**TASK DESCRIPTION:** Everything from the line containing "You are a computer-use agent. The" to the last line of the material below must be retyped exactly, both ends included; skip the pictures.

----------------

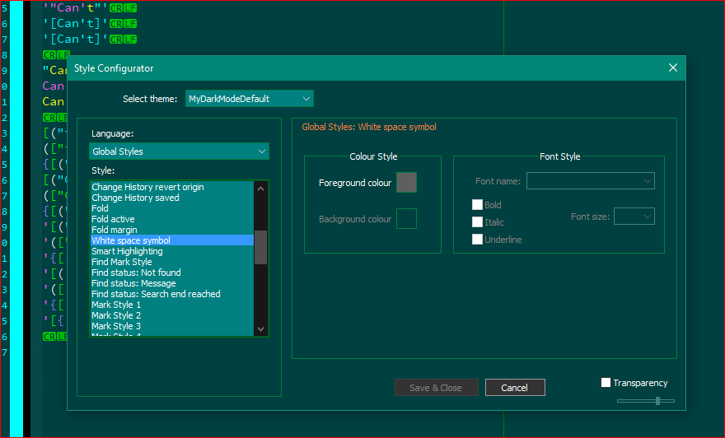Select 'Smart Highlighting' in the style list

point(127,251)
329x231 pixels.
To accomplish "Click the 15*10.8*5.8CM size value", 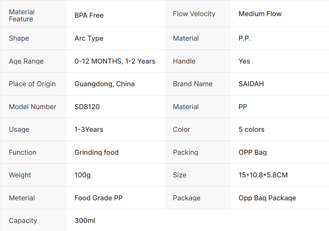I will click(x=263, y=175).
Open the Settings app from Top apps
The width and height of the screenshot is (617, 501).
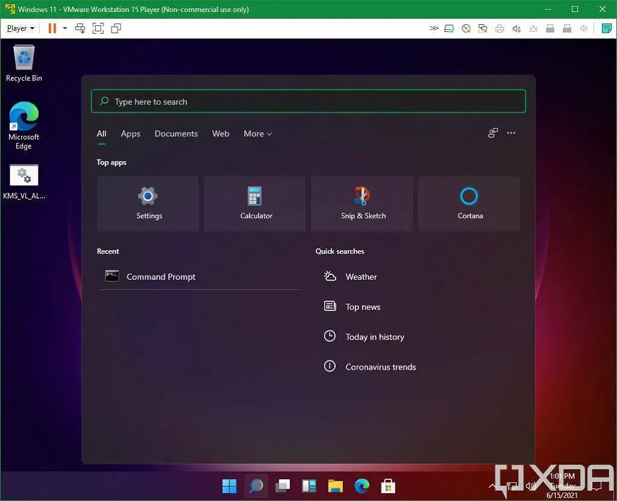coord(148,203)
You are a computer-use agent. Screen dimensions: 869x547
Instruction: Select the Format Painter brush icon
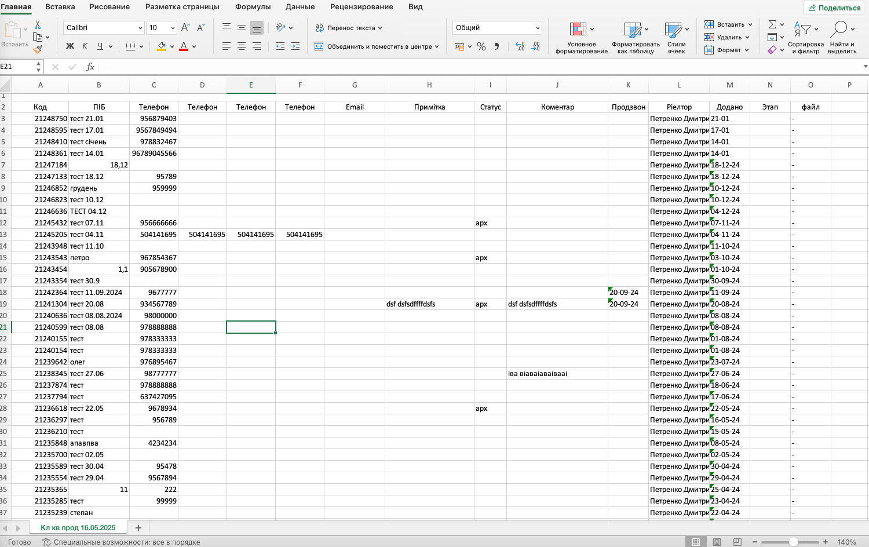pos(38,50)
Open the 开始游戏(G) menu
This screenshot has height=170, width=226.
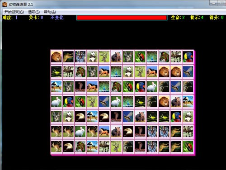click(14, 12)
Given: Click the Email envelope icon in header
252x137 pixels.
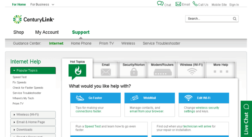Looking at the screenshot, I should click(178, 4).
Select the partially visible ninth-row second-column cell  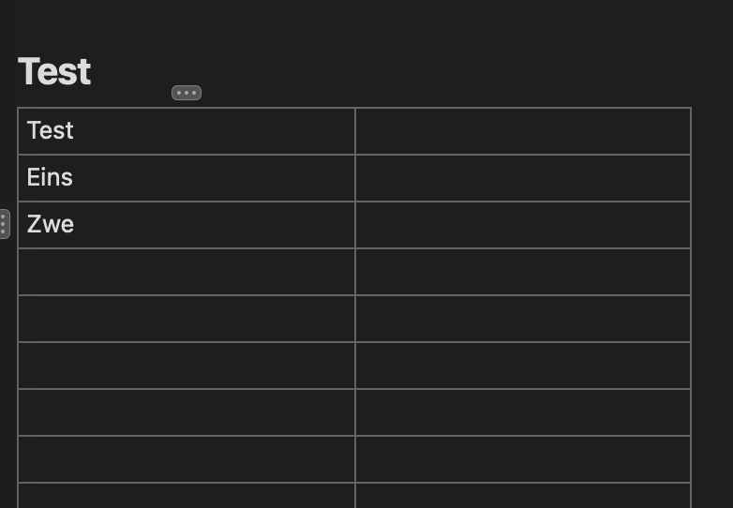(523, 496)
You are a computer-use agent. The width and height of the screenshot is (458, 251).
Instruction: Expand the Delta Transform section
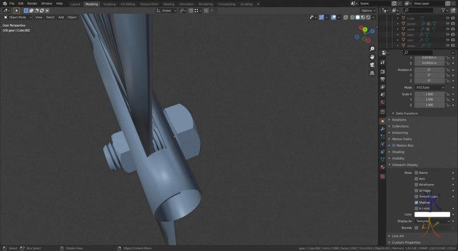(x=406, y=113)
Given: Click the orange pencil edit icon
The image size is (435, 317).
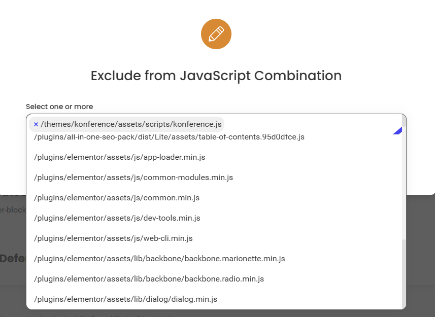Looking at the screenshot, I should 216,34.
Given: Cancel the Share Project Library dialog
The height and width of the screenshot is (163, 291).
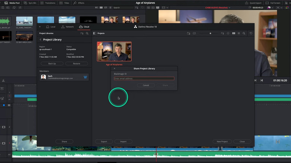Looking at the screenshot, I should 146,85.
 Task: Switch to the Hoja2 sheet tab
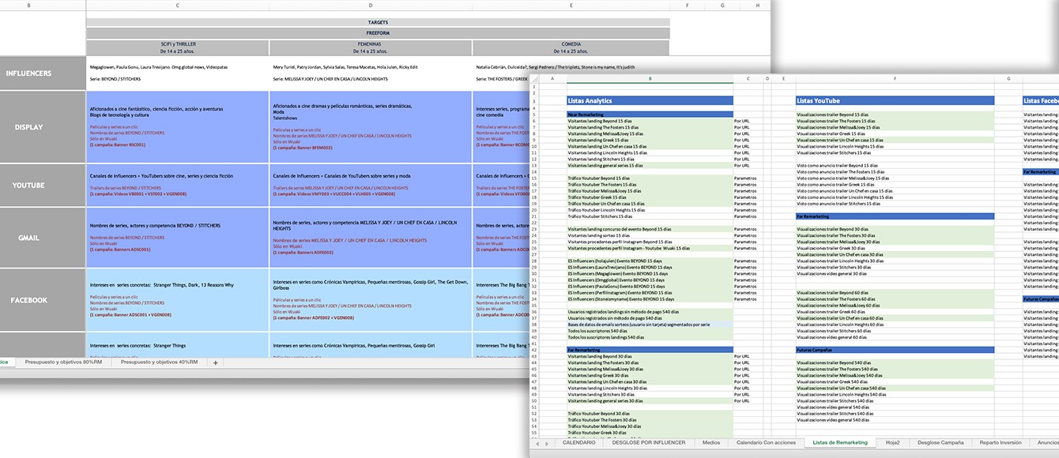point(892,443)
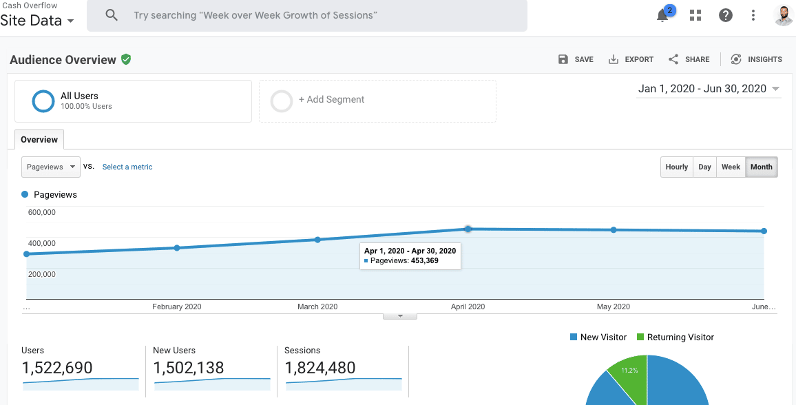Click the Select a metric link
796x405 pixels.
[x=127, y=167]
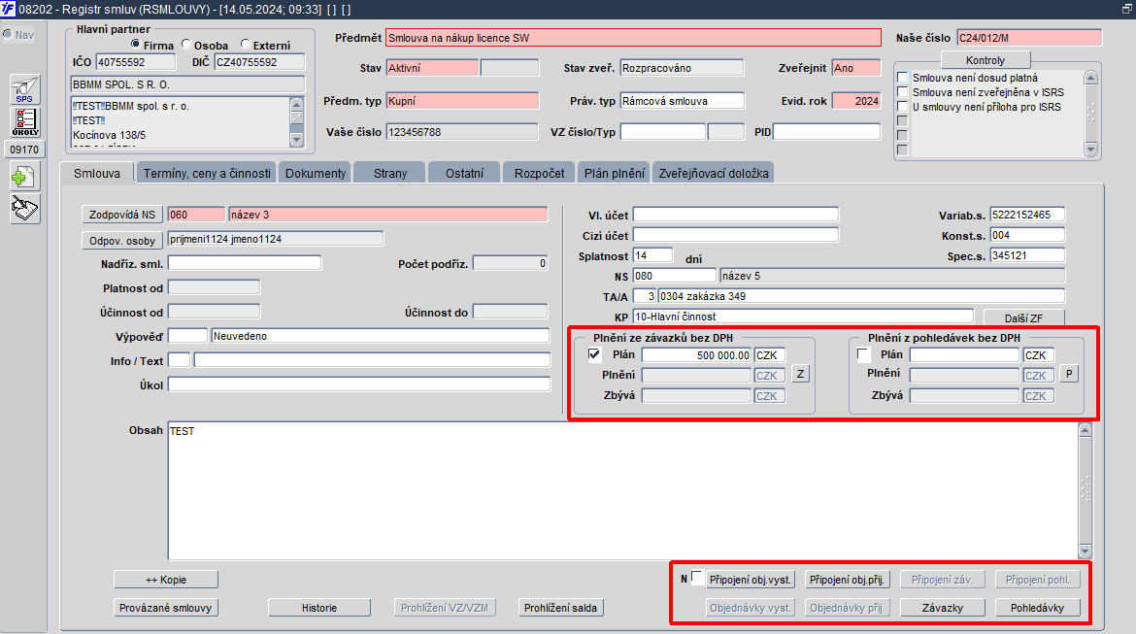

----------------

**RESPONSE FOR THIS EXERCISE:**
You are a computer-use agent. The width and height of the screenshot is (458, 251).
Instruction: Expand the Delta Transform section
(x=406, y=113)
Given: Click the orange pencil edit icon
The image size is (435, 317).
Looking at the screenshot, I should 216,34.
Given: Cancel the Share Project Library dialog
The height and width of the screenshot is (163, 291).
Looking at the screenshot, I should 146,85.
 Task: Switch to the Hoja2 sheet tab
point(892,443)
Click the Select a metric link
796x405 pixels.
[x=127, y=167]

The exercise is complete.